:: Exercise objective ::
Quote each of the following lines word for word, leaving out the pictures.

========

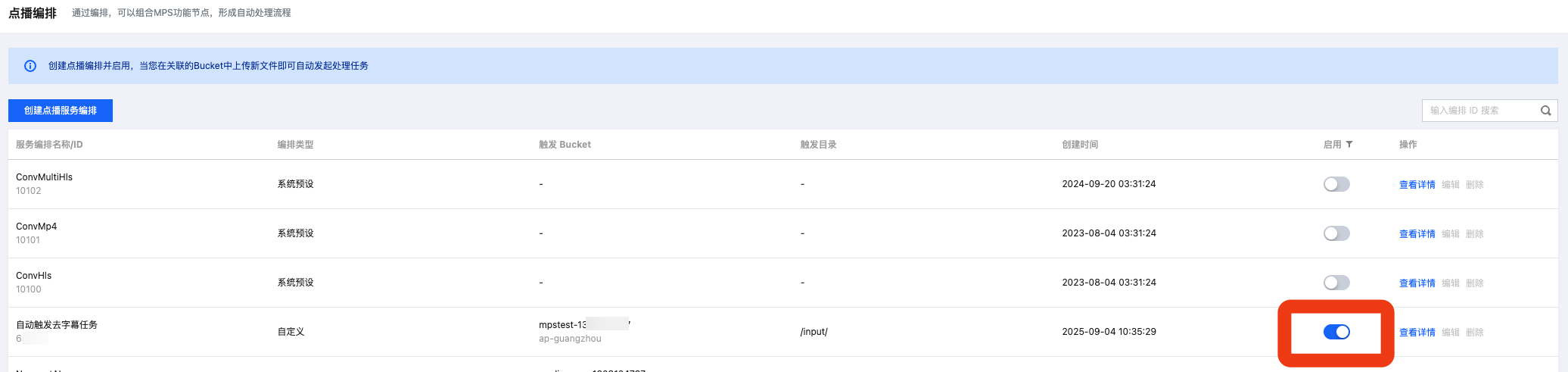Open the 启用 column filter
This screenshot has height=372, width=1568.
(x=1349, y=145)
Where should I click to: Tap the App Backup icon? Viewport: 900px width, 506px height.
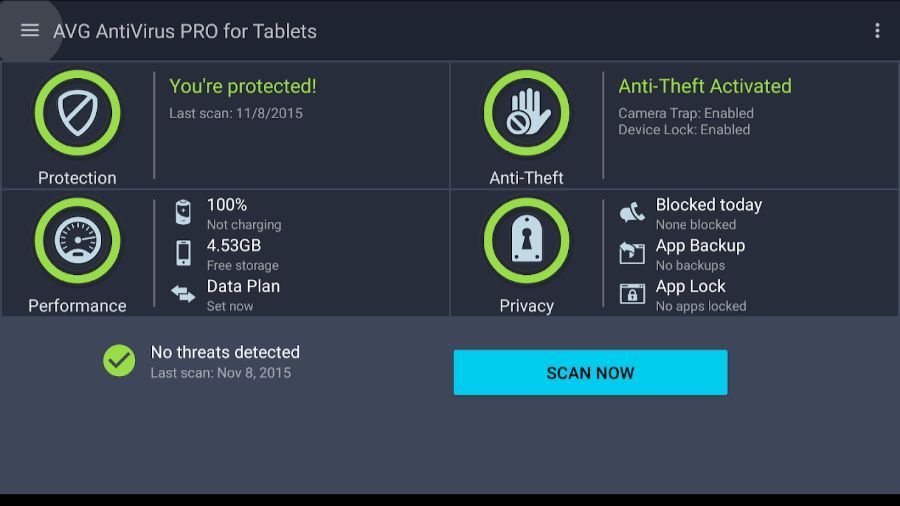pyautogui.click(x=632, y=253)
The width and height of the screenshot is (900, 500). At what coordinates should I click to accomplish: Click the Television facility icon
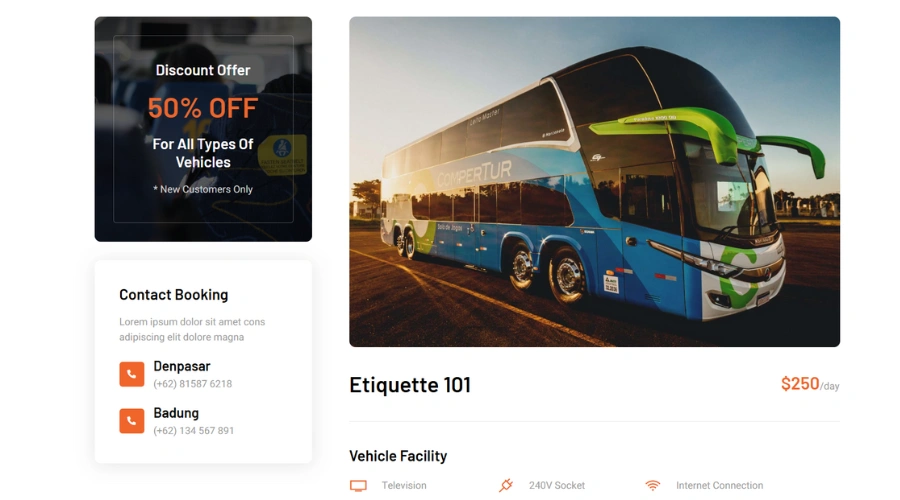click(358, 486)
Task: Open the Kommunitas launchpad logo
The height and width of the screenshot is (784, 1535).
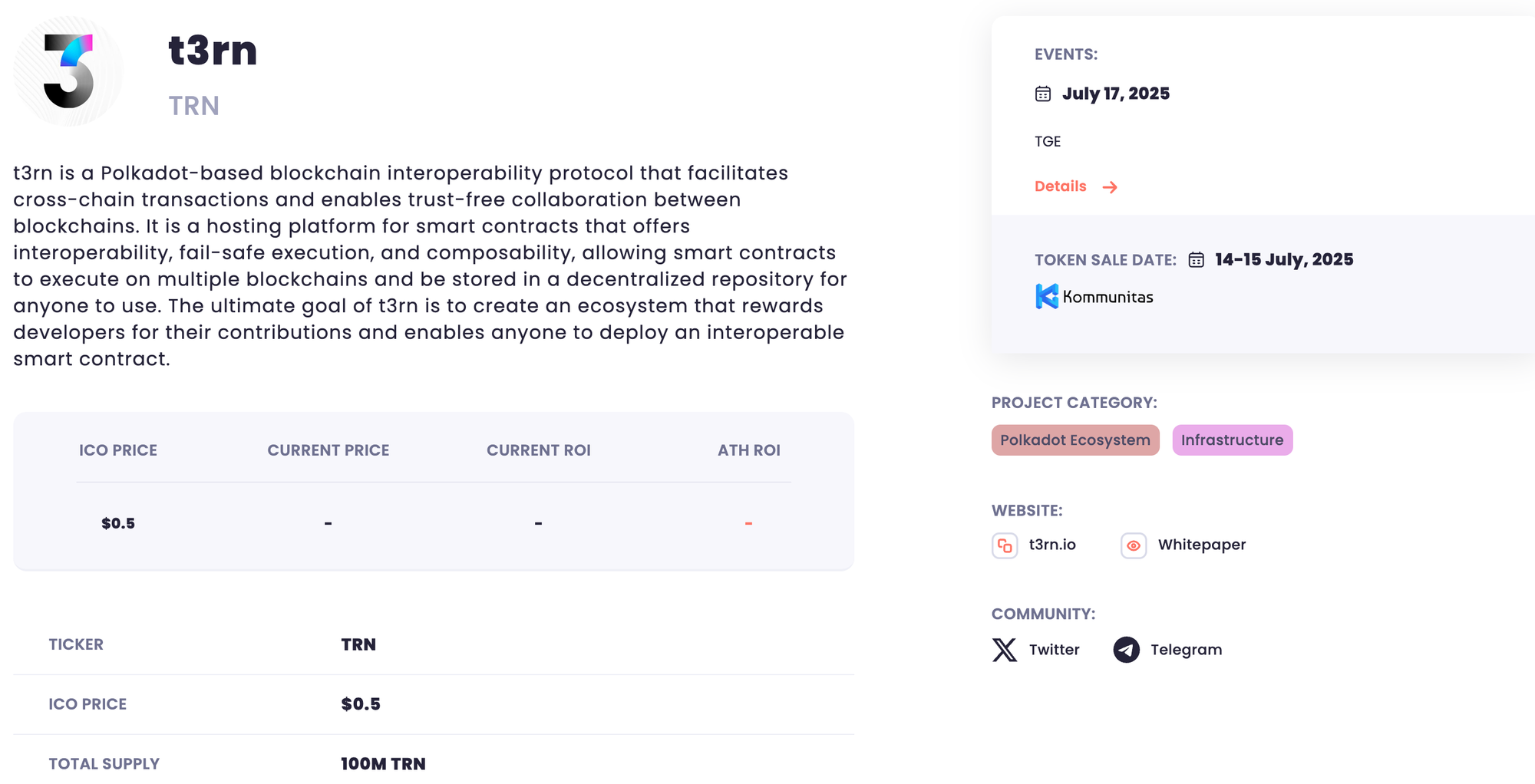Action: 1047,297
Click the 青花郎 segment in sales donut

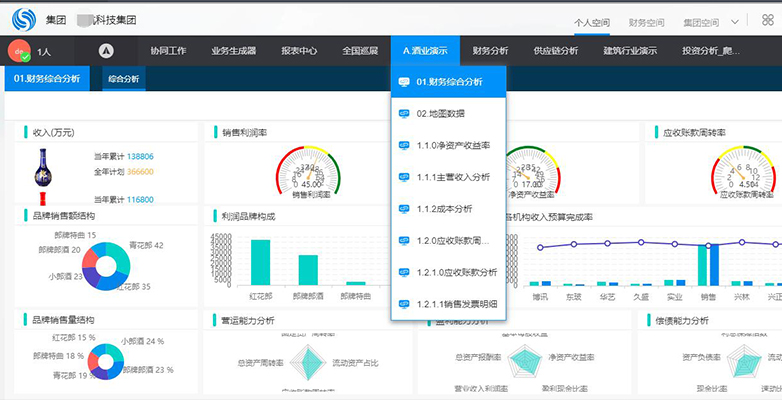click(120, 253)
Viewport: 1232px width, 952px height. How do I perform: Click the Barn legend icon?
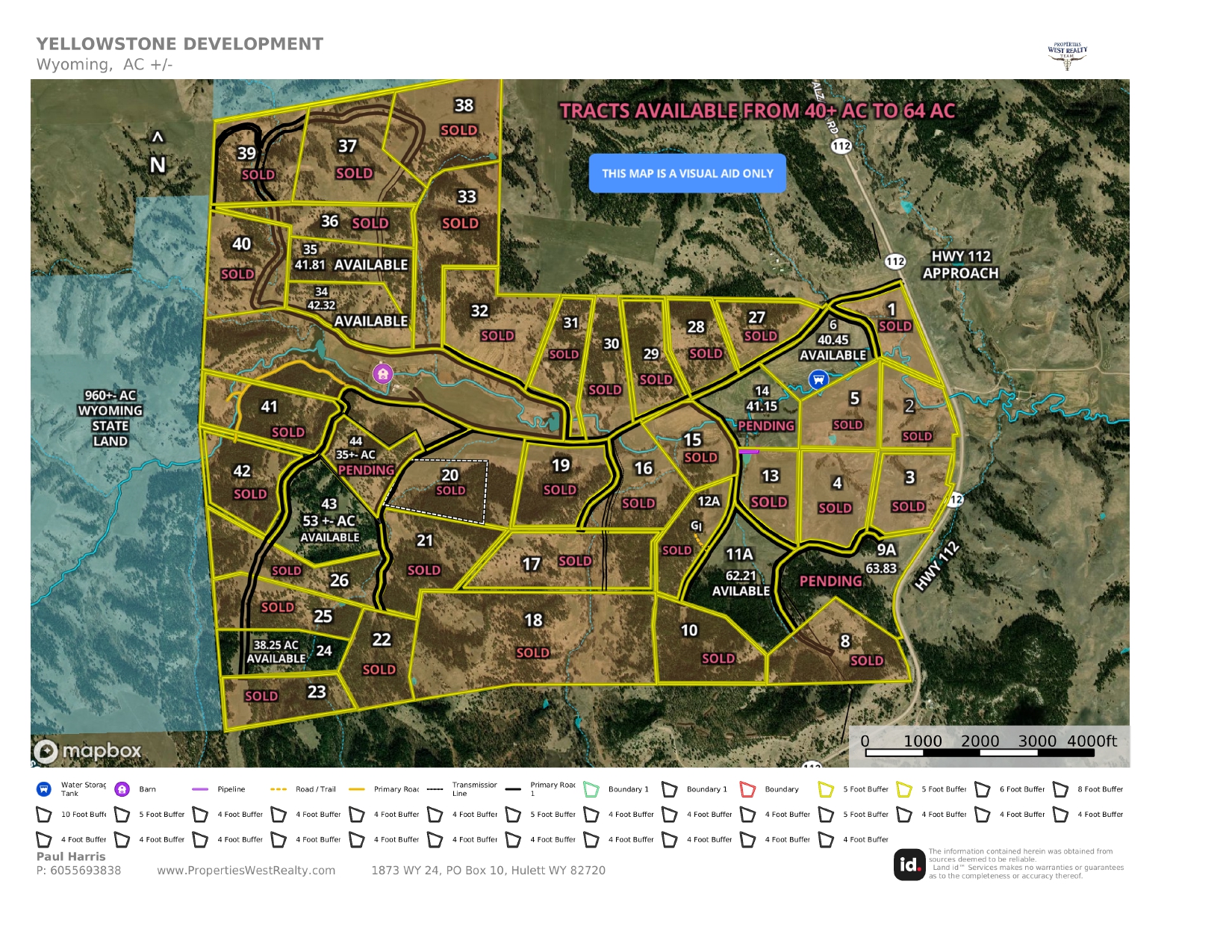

========

:: Correct answer ::
Open the 启用 column filter
This screenshot has height=372, width=1568.
(x=1349, y=145)
Where should I click to: Tap the App Backup icon? Viewport: 900px width, 506px height.
pyautogui.click(x=632, y=253)
The width and height of the screenshot is (900, 500). At what coordinates should I click to accomplish: Click the Television facility icon
click(358, 486)
Task: Open the Kommunitas launchpad logo
The height and width of the screenshot is (784, 1535).
Action: 1047,297
Click the 青花郎 segment in sales donut

click(120, 253)
Viewport: 1232px width, 952px height. How do I perform: Click the Barn legend icon?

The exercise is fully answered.